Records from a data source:

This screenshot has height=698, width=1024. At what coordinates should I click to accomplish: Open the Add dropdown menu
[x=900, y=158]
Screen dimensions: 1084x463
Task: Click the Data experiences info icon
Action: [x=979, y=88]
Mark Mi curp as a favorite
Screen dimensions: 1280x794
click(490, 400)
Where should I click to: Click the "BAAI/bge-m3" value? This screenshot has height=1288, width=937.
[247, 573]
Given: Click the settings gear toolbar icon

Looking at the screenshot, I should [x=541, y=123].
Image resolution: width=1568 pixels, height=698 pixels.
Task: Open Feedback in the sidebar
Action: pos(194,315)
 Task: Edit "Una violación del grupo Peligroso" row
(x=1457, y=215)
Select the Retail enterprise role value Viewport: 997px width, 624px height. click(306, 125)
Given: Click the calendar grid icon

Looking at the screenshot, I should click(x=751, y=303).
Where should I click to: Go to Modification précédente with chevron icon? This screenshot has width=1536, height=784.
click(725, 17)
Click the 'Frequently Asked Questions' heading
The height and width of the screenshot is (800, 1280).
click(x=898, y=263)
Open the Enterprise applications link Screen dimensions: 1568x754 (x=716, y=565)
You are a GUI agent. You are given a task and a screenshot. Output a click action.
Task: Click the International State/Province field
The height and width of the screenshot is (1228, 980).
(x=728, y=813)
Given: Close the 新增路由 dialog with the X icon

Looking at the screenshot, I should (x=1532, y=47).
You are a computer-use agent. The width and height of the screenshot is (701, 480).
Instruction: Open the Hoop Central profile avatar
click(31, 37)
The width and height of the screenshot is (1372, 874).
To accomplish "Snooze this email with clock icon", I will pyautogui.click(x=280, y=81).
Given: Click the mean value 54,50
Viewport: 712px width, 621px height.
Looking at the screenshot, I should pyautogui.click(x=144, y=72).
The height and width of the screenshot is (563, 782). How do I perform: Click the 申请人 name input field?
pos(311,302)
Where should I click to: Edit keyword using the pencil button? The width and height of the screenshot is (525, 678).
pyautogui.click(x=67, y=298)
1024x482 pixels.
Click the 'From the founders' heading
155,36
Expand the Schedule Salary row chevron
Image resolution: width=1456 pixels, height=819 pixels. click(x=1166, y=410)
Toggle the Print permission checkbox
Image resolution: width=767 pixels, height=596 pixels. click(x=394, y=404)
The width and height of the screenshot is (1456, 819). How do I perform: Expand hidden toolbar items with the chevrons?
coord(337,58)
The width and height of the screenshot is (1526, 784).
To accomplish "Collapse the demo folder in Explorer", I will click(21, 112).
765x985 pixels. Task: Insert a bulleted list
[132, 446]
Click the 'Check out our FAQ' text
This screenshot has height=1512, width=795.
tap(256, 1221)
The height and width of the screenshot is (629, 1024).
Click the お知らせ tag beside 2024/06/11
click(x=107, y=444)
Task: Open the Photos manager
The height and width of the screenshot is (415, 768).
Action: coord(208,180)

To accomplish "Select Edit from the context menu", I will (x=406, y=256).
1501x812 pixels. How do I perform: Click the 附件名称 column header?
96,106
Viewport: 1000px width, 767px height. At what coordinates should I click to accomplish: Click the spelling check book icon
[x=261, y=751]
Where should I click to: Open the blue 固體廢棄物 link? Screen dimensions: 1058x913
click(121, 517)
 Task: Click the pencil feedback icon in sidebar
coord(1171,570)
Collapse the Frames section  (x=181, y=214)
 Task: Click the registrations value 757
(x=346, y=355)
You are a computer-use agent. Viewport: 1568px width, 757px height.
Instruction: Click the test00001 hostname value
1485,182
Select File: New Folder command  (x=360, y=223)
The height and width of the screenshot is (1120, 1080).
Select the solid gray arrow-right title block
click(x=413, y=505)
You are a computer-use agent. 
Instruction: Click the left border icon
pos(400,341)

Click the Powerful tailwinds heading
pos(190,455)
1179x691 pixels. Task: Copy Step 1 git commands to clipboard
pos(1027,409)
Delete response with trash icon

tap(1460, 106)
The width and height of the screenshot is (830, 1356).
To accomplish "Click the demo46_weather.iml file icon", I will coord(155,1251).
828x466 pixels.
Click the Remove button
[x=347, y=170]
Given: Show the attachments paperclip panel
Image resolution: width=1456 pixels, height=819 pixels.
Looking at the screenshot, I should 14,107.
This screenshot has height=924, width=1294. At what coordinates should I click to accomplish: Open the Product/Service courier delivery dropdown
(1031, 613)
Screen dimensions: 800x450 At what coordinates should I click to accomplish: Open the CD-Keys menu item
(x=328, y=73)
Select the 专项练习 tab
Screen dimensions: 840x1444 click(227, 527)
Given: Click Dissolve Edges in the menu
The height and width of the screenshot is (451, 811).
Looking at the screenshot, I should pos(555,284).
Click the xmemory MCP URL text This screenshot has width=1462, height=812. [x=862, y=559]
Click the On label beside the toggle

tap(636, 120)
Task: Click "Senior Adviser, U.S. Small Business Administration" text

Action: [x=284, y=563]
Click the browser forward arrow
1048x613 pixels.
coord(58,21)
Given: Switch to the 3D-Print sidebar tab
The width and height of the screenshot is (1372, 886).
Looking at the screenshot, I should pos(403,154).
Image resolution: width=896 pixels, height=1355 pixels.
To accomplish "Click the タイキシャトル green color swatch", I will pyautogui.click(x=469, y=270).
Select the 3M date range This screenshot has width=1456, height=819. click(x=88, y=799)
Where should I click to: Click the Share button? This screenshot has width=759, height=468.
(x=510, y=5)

GIVEN EXERCISE.
Reproduce every line of the records above without any changes.

EXERCISE RESPONSE.
This screenshot has height=698, width=1024. At what coordinates should I click to accomplish: Open the Add dropdown menu
[x=900, y=158]
Screen dimensions: 1084x463
Task: Click the Data experiences info icon
Action: [x=979, y=88]
Mark Mi curp as a favorite
Screen dimensions: 1280x794
click(490, 400)
Where should I click to: Click the "BAAI/bge-m3" value? This screenshot has height=1288, width=937.
[247, 573]
Given: Click the settings gear toolbar icon

Looking at the screenshot, I should [x=541, y=123].
Image resolution: width=1568 pixels, height=698 pixels.
Task: Open Feedback in the sidebar
Action: pos(194,315)
 Task: Edit "Una violación del grupo Peligroso" row
(x=1457, y=215)
Select the Retail enterprise role value Viewport: 997px width, 624px height. click(306, 125)
Given: Click the calendar grid icon

Looking at the screenshot, I should click(x=751, y=303).
Where should I click to: Go to Modification précédente with chevron icon? This screenshot has width=1536, height=784.
click(725, 17)
Click the 'Frequently Asked Questions' heading
The height and width of the screenshot is (800, 1280).
click(x=898, y=263)
Open the Enterprise applications link Screen dimensions: 1568x754 (x=716, y=565)
You are a GUI agent. You are given a task and a screenshot. Output a click action.
Task: Click the International State/Province field
The height and width of the screenshot is (1228, 980).
(x=728, y=813)
Given: Close the 新增路由 dialog with the X icon

Looking at the screenshot, I should (x=1532, y=47).
You are a computer-use agent. The width and height of the screenshot is (701, 480).
Instruction: Open the Hoop Central profile avatar
click(31, 37)
The width and height of the screenshot is (1372, 874).
To accomplish "Snooze this email with clock icon", I will pyautogui.click(x=280, y=81).
Given: Click the mean value 54,50
Viewport: 712px width, 621px height.
Looking at the screenshot, I should pyautogui.click(x=144, y=72).
The height and width of the screenshot is (563, 782). How do I perform: Click the 申请人 name input field?
pos(311,302)
Where should I click to: Edit keyword using the pencil button? The width and height of the screenshot is (525, 678).
pyautogui.click(x=67, y=298)
1024x482 pixels.
Click the 'From the founders' heading
155,36
Expand the Schedule Salary row chevron
Image resolution: width=1456 pixels, height=819 pixels. click(x=1166, y=410)
Toggle the Print permission checkbox
Image resolution: width=767 pixels, height=596 pixels. click(x=394, y=404)
The width and height of the screenshot is (1456, 819). How do I perform: Expand hidden toolbar items with the chevrons?
coord(337,58)
The width and height of the screenshot is (1526, 784).
To accomplish "Collapse the demo folder in Explorer", I will click(21, 112).
765x985 pixels. Task: Insert a bulleted list
[132, 446]
Click the 'Check out our FAQ' text
This screenshot has height=1512, width=795.
tap(256, 1221)
The height and width of the screenshot is (629, 1024).
Click the お知らせ tag beside 2024/06/11
click(x=107, y=444)
Task: Open the Photos manager
The height and width of the screenshot is (415, 768).
Action: coord(208,180)

To accomplish "Select Edit from the context menu", I will (x=406, y=256).
1501x812 pixels. How do I perform: Click the 附件名称 column header?
96,106
Viewport: 1000px width, 767px height. At what coordinates should I click to accomplish: Click the spelling check book icon
[x=261, y=751]
Where should I click to: Open the blue 固體廢棄物 link? Screen dimensions: 1058x913
click(121, 517)
 Task: Click the pencil feedback icon in sidebar
coord(1171,570)
Collapse the Frames section  (x=181, y=214)
 Task: Click the registrations value 757
(x=346, y=355)
You are a computer-use agent. Viewport: 1568px width, 757px height.
Instruction: Click the test00001 hostname value
1485,182
Select File: New Folder command  (x=360, y=223)
The height and width of the screenshot is (1120, 1080).
Select the solid gray arrow-right title block
click(x=413, y=505)
You are a computer-use agent. 
Instruction: Click the left border icon
pos(400,341)

Click the Powerful tailwinds heading
pos(190,455)
1179x691 pixels. Task: Copy Step 1 git commands to clipboard
pos(1027,409)
Delete response with trash icon

tap(1460, 106)
The width and height of the screenshot is (830, 1356).
To accomplish "Click the demo46_weather.iml file icon", I will coord(155,1251).
828x466 pixels.
Click the Remove button
[x=347, y=170]
Given: Show the attachments paperclip panel
Image resolution: width=1456 pixels, height=819 pixels.
Looking at the screenshot, I should 14,107.
This screenshot has height=924, width=1294. At what coordinates should I click to accomplish: Open the Product/Service courier delivery dropdown
(1031, 613)
Screen dimensions: 800x450 At what coordinates should I click to accomplish: Open the CD-Keys menu item
(x=328, y=73)
Select the 专项练习 tab
Screen dimensions: 840x1444 click(227, 527)
Given: Click Dissolve Edges in the menu
The height and width of the screenshot is (451, 811).
Looking at the screenshot, I should pos(555,284).
Click the xmemory MCP URL text This screenshot has width=1462, height=812. [x=862, y=559]
Click the On label beside the toggle

tap(636, 120)
Task: Click "Senior Adviser, U.S. Small Business Administration" text

Action: [x=284, y=563]
Click the browser forward arrow
1048x613 pixels.
coord(58,21)
Given: Switch to the 3D-Print sidebar tab
The width and height of the screenshot is (1372, 886).
Looking at the screenshot, I should pos(403,154).
Image resolution: width=896 pixels, height=1355 pixels.
To accomplish "Click the タイキシャトル green color swatch", I will pyautogui.click(x=469, y=270).
Select the 3M date range This screenshot has width=1456, height=819. click(x=88, y=799)
Where should I click to: Click the Share button? This screenshot has width=759, height=468.
(x=510, y=5)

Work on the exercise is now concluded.